We open ourselves us, and it takes time to close it just enough to not hurt and see its healing happening. I left open, and something that was so beautiful and good still hurt like a fresh wound.
My therapist called me later on in the day to see how I was doing, and to remind me of how proud he was and how in awe he was of what I read to him today and the risk I took in allowing the young part to be present.
He then asked me if I wanted to come into session tomorrow morning "on my usual day off".. and when he said that, I lost my breath and couldn't breathe! I had this feeling come over me fearing dependency and need, or being overwhelmed with the thought of why he was asking me if I wanted to come in on my day off.
"Does he think I need it? "why does he want me to come in on my day off" and the cycle of old thoughts began to swirl round and round. I got scared and told him that I had to really think about it, and all my struggles came crashing together like a freight train!
He then slowed me down and helped me to understand why he was offering me to come in .. not to work, but to have support.
He offered extra support for me to come in tomorrow so that we wont lose the forward momentum of this huge huge thing that we moved through today.
He wanted to give me the chance to be supported and heard more.
He wanted to give me the space to talk more about how important this paper was that I read to him, he even mentioned that I was worthy of being supported after a hard hard session.
I slowed down my thought process and said "OK, I am going to think about it. I am going to pray about it, think about how this would help me, or how it may not help me, maybe even weigh out the pros and cons"
I already go to therapy 4 days a week, Thursday is my usually day off, and we both work extremely hard even outside of therapy with phone calls and Sunday emails. Thursday is my decompression day - sometimes needed.
I told him I would think about it, and text him later on.
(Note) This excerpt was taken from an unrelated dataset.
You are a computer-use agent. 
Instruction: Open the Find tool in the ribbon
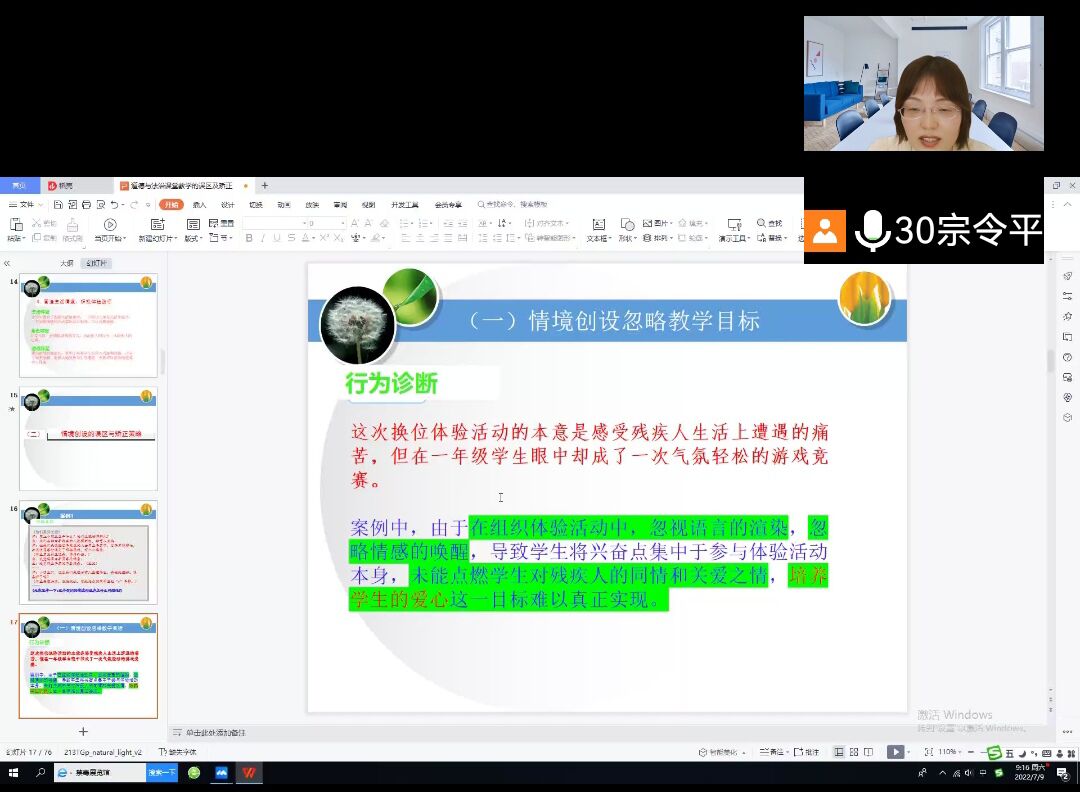762,224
The battle between being worthy and the fear of dependency was right there at the surface. Would coming in on my day off create a wonderful connection and momentum on the great work we did today, or would it cause me to disconnect feeling it's too dependent to show up on my day off.
I sat with it and then it hit me. I was being offered SUPPORT! I was being offered connection, support, care and comfort around a very big session that was fulled with HUGE vulnerability around my past that really brought some old painful things to the surface and he wanted to support me.
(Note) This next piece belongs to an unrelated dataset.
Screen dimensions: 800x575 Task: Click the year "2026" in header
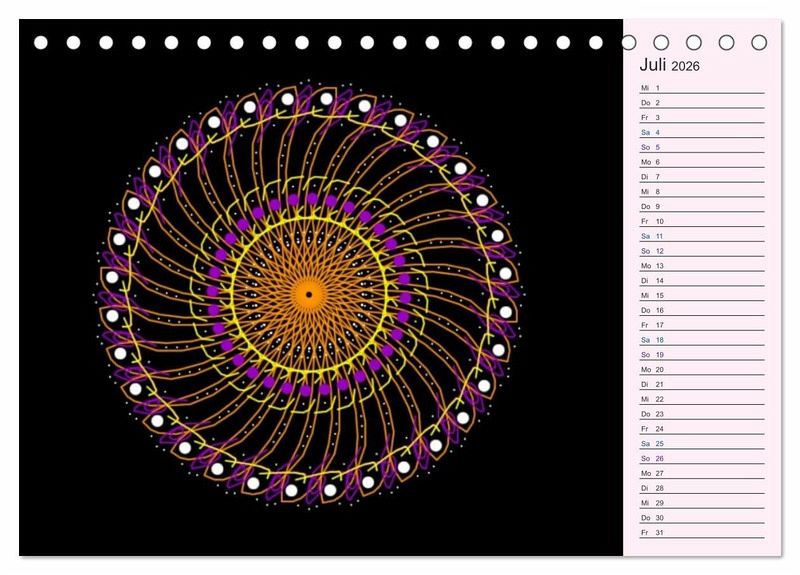point(686,67)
That isn't dependency.. that is support! I wasn't being asked to work, I was being asked to just show up and accept.
Why not? why not show up tomorrow and allow support?
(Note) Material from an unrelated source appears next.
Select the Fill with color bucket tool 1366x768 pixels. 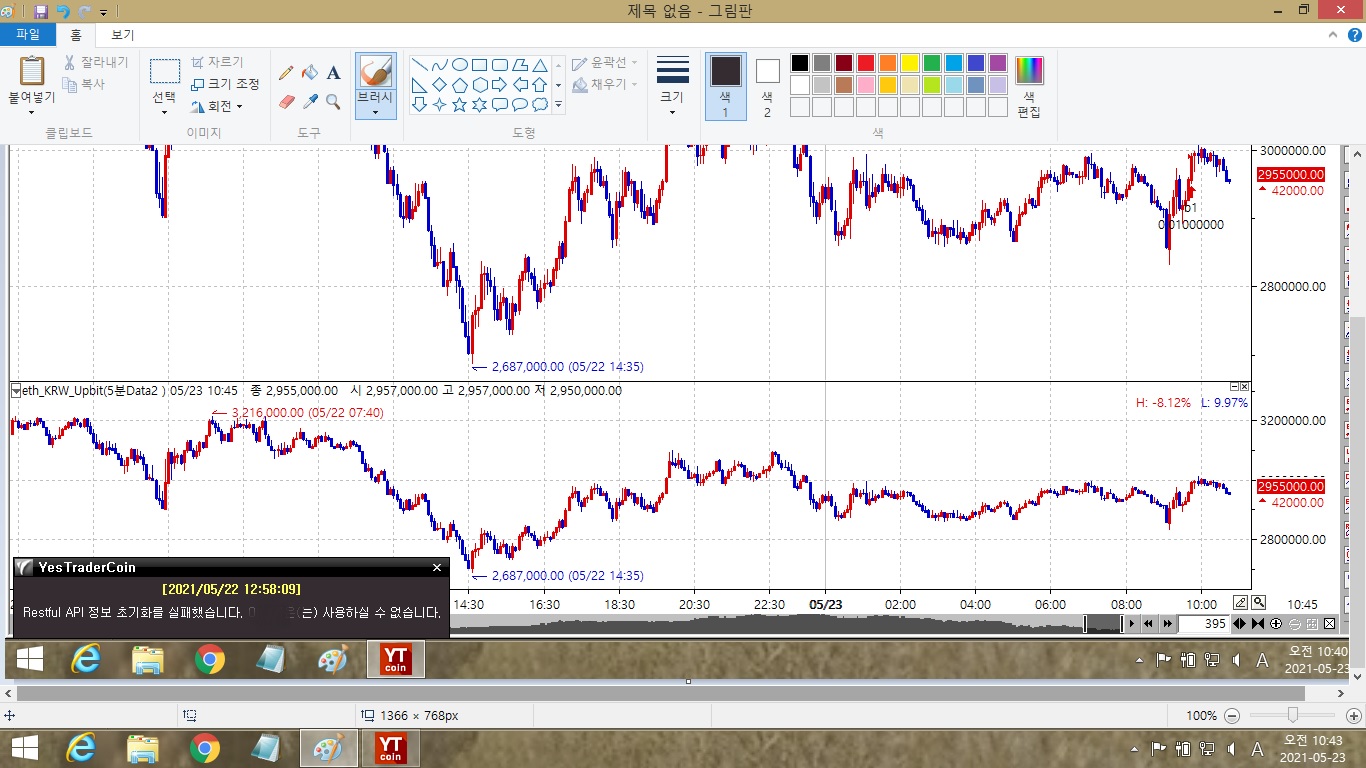[310, 73]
Maybe this is God's way of showing me that I don't just have to show up to therapy to work, I can show up just to be supported and heard and talked to as a form of comfort.
Maybe I am worthy of that time for me, because this was hard and I deserve peace and goodness out of the hard session today.
So I texted my therapist back tonight and told him yes! I am willing to show up for me and my worthiness and not see it as dependence, and now I am actually really looking forward to it.
My therapist texted me back saying "GREAT KAREN! I am glad you are choosing you!"
I am looking forward to showing up and just being; walking in and sitting on the couch with my therapist and just accept the company and connection. I look forward to the dialog knowing that we can talk about anything that is here.
I look forward to showing up because it wasn't planned, it was offered! It wasn't my name written on the calendar as the norm, this is something different that was offered to me.
I look forward to writing about this healing experience tomorrow and seeing where it lands - and even though I am not working, I am sure there is still healing happening in the acceptance around my worthiness.
I hope I can carry this momentum of worthiness around with me all day tomorrow, and if I don't, at least I did for a little while, and that is good enough!